Il le stimule, le console, l’endurcit, fait le camion de pompier avec sa cuillère pour le faire manger et le rattrape 120 fois d’affilée dans la piscine quand il saute depuis le bord, parce que ça l’éclate. Et il me dit, pourtant, qu’il a moins de patience que moi…

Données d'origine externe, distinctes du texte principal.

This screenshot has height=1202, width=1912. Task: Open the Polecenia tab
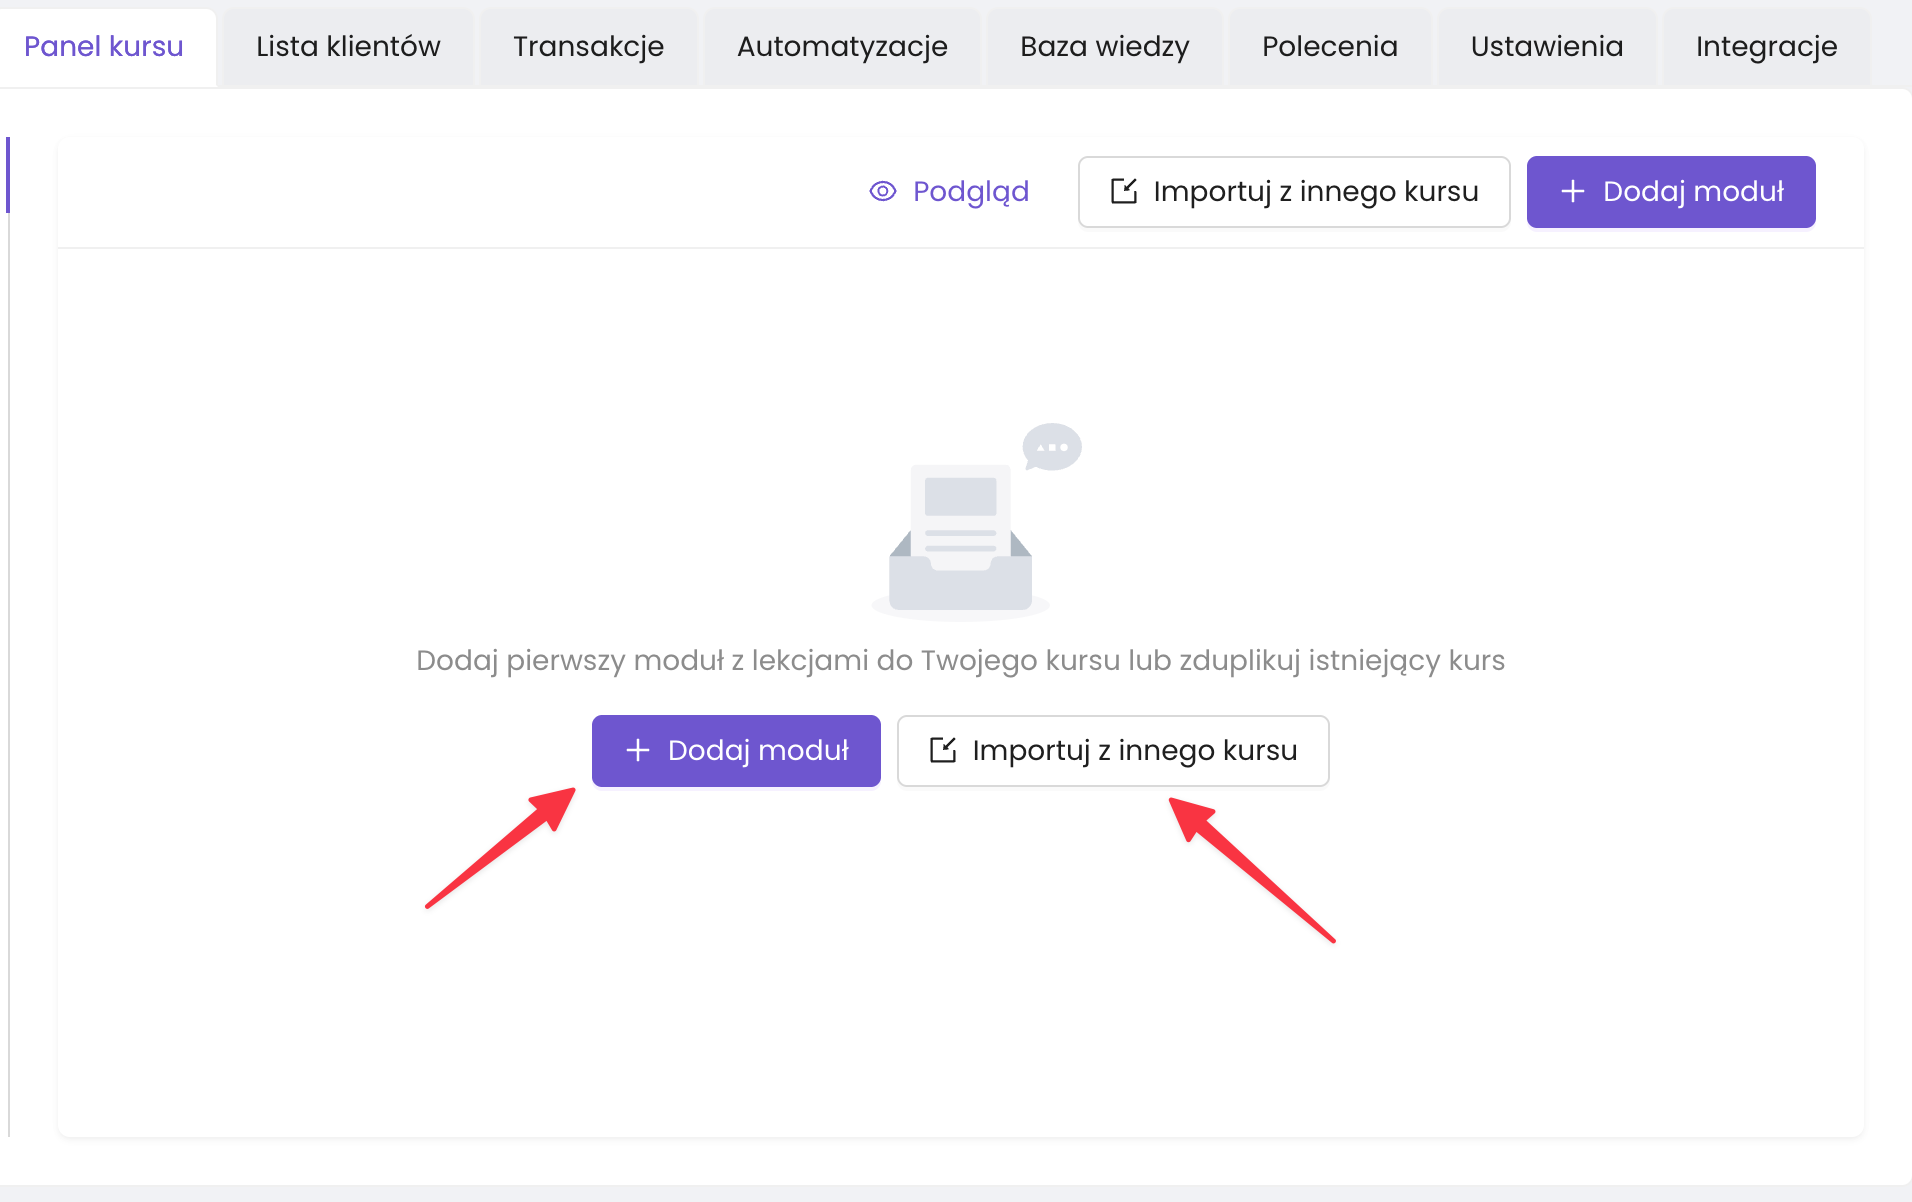(1329, 46)
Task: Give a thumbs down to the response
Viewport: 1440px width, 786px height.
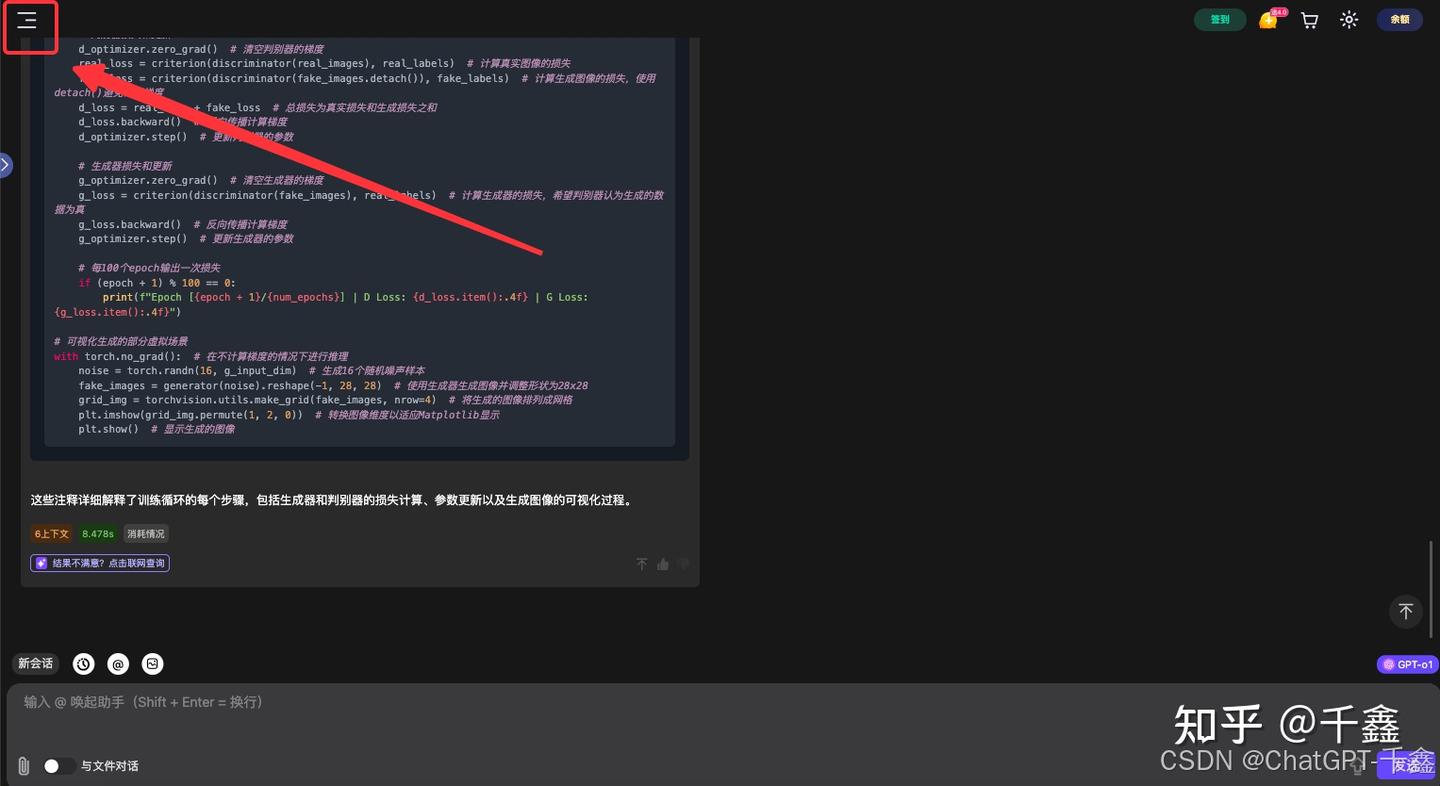Action: tap(684, 563)
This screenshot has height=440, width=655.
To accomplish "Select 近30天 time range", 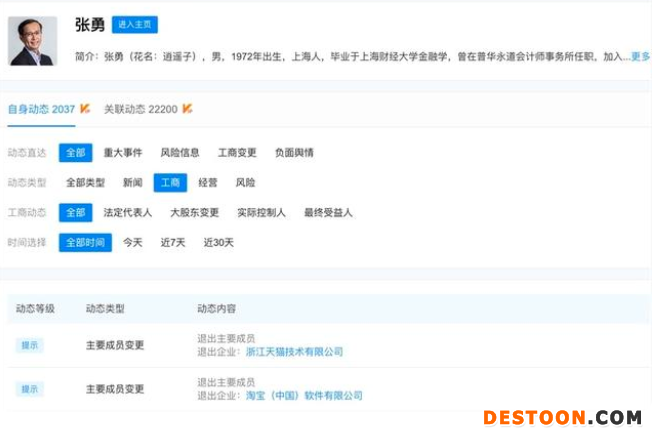I will (x=219, y=243).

Il lève la voix parfois mais pardonne tout aussi vite. Ils sont copains, associés, partenaires. Dans les bras de son père, Ezra joue au bonhomme, il veut impressionner, marquer des points, montrer qu’il se débrouille, faire preuve d’indépendance. Et pendant qu’il grandit et s’autonomise sous le regard encourageant et serein de son père, j’ai le coeur tout mou. C’est beau de les voir côte à côte et d’imaginer les années à venir, les parties de ballon, les promenades en vélo, les questions qu’Ezra voudra poser à papa et pas à moi et les réponses et les mots justes que mon mec devra trouver pour satisfaire ses attentes.

Je ne sais pas le trio qu’on aurait formé si on avait eu une fille. Je pense que son père l’aurait couvée et que ça m’aurait peut-être énervée, que c’est moi alors qui l’aurait un peu poussée dans le dos pour qu’elle apprenne à s’en sortir dans ce monde toujours trop masculin. Je ne sais pas si on aura un deuxième enfant mais si un jour, j’ai une fille, mon fils m’aura appris à être une bonne mère pour elle, à m’équilibrer, à comprendre et apprécier le lien particulier qui l’unirait à son père. En attendant, je constate que ce lien, s’il est différent, n’est pas moins fort entre un papa et son petit garçon. Mon mari le sait aussi désormais…

Et chez vous, ça se passe comment? Quelle relation a votre conjoint avec vos enfants, selon leur genre? Ca m’intéresse…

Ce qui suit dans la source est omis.